O fato não surpreendeu Lênin, para quem a Rússia constituiria o elo mais fraco da cadeia imperialista.

Admitindo ser mais fácil tomar o poder ali do que na Alemanha, Lênin reconhecia, entretanto, que na Rússia seria mais difícil construir o socialismo, devido ao atraso político, social e econômico.

A solução para o paradoxo viria, supostamente, da solidariedade da posterior e subseqüente revolução socialista nos países europeus mais avançados, estimulada exatamente pelo exemplo do proletariado russo.

Entretanto, ainda que de lá tenha vindo alguma solidariedade, não houve nenhuma revolução socialista vitoriosa nas potências ocidentais.

Bloqueada a Oeste, a revolução expandiu-se em direção Leste. Já em 1918, Stalin diria que “o grande significado mundial da Revolução de Outubro consiste principalmente no fato de ter lançado uma ponte entre o Ocidente socialista e o Oriente oprimido, constituindo uma nova frente da revolução que, dos proletários do Ocidente, através da revolução da Rússia, chega até os povos oprimidos do Oriente, contra o imperialismo mundial”.

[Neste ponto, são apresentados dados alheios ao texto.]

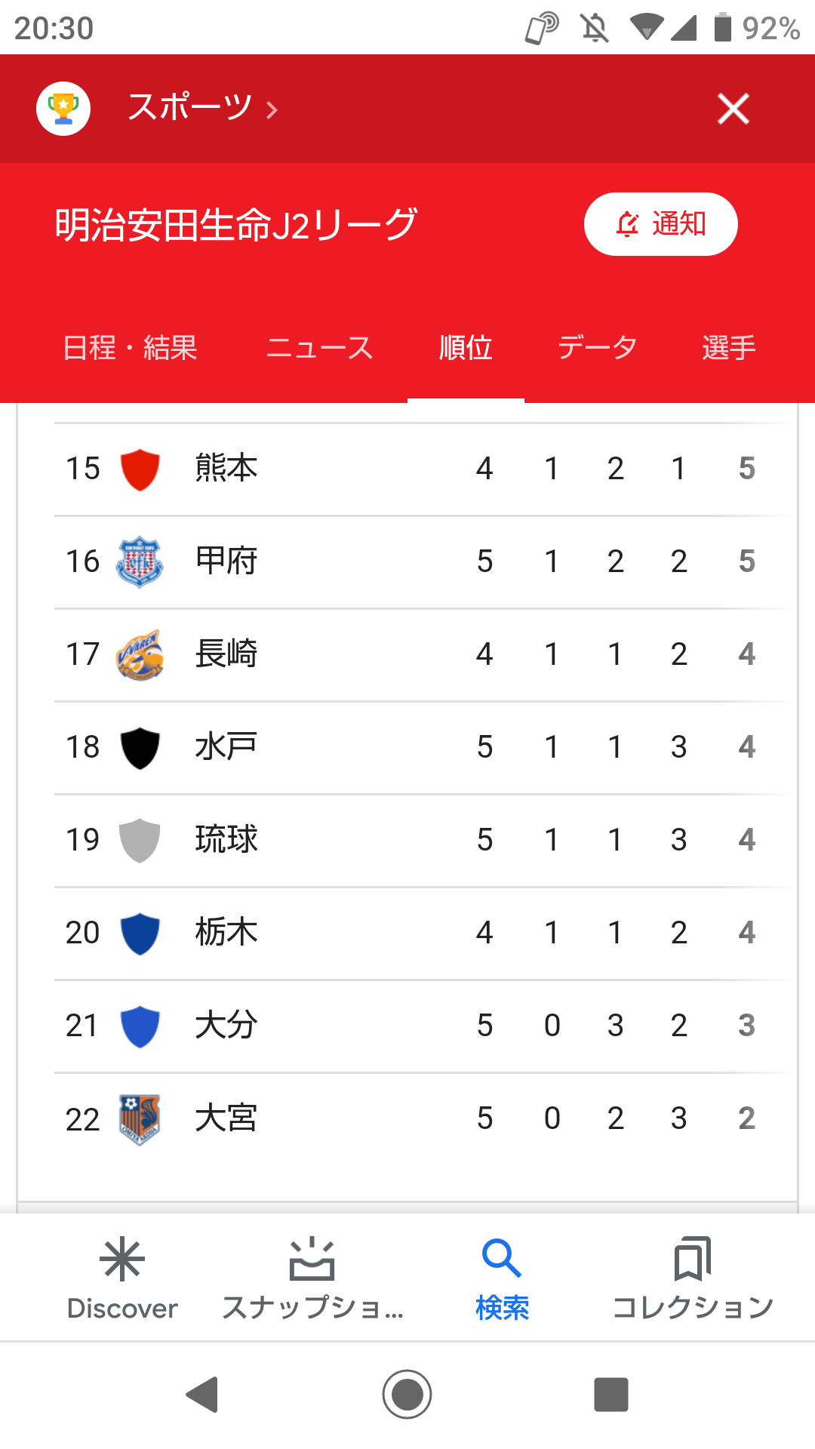Switch to the 選手 tab
The image size is (815, 1449).
[x=728, y=348]

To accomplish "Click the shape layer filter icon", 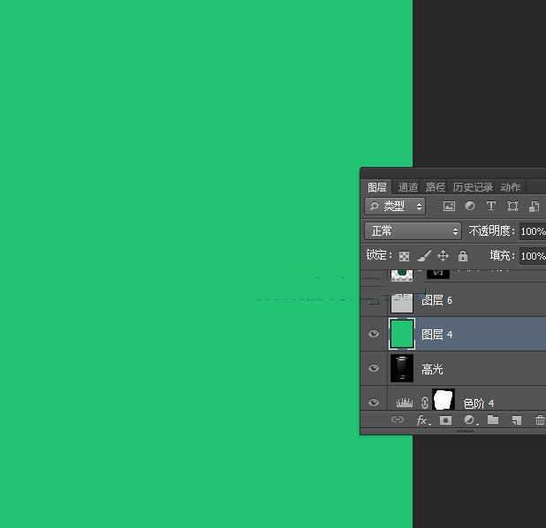I will [x=512, y=207].
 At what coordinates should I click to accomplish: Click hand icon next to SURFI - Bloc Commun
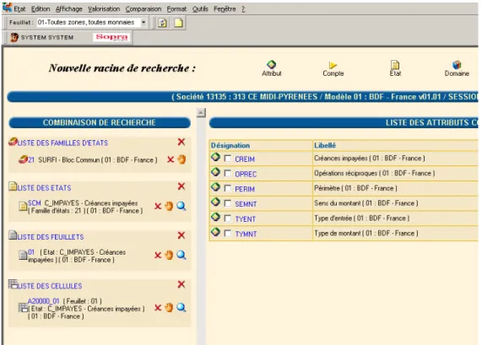(181, 159)
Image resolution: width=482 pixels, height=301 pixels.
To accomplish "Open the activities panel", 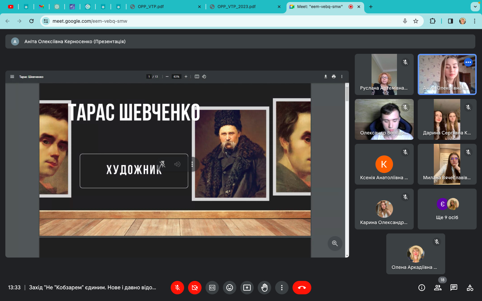I will [470, 288].
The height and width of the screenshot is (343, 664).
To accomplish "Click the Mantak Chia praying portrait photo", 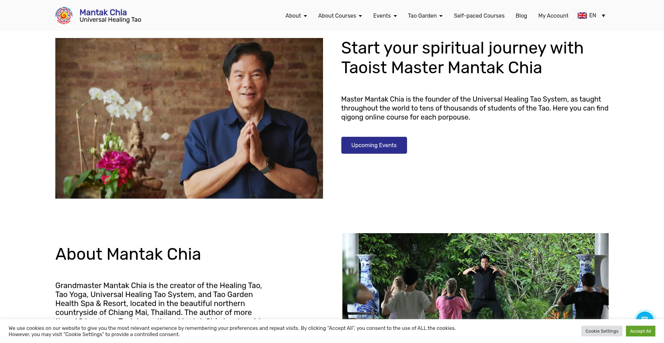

A “ponte” foi lançada sobre uma região já em ebulição, causada em grande medida pela penetração do capitalismo.
Muitos fatos evidenciam isto, entre os quais a vitória do Japão na guerra contra o Império Russo e a revolução de 1911 na China.

Ao projetar o socialismo no Oriente, o governo soviético e o Partido Comunista Russo provocaram mutações no projeto e na estratégia originárias de Marx.

Para este, o socialismo seria uma etapa de transição entre o capitalismo e o comunismo.

Levado ao Oriente, pouco a pouco o socialismo passou a ser apresentado (e vivido) como uma etapa de transição entre o précapitalismo e o comunismo.

Esta novidade não era totalmente estranha à tradição socialista russa: os narodniks se caracterizaram exatamente por tentar construir um caminho que fosse do feudalismo russo ao socialismo, sem passar pelo capitalismo.

Lênin iniciou sua trajetória política combatendo esta teoria, mas o curso dos acontecimentos o levou a capitanear um experimento que poderia ser considerado uma variante do “populismo”, acusação que lhe foi dirigida à época por seus adversários no movimento social-democrata.

Assim como o massacre da Comuna de Paris deslocou o centro do movimento socialista da França para a Alemanha, a derrota do operariado alemão, iniciada nos acontecimentos de 1918-1919 e consagrada com a ascensão do nazismo, consolidou um novo centro: Moscou.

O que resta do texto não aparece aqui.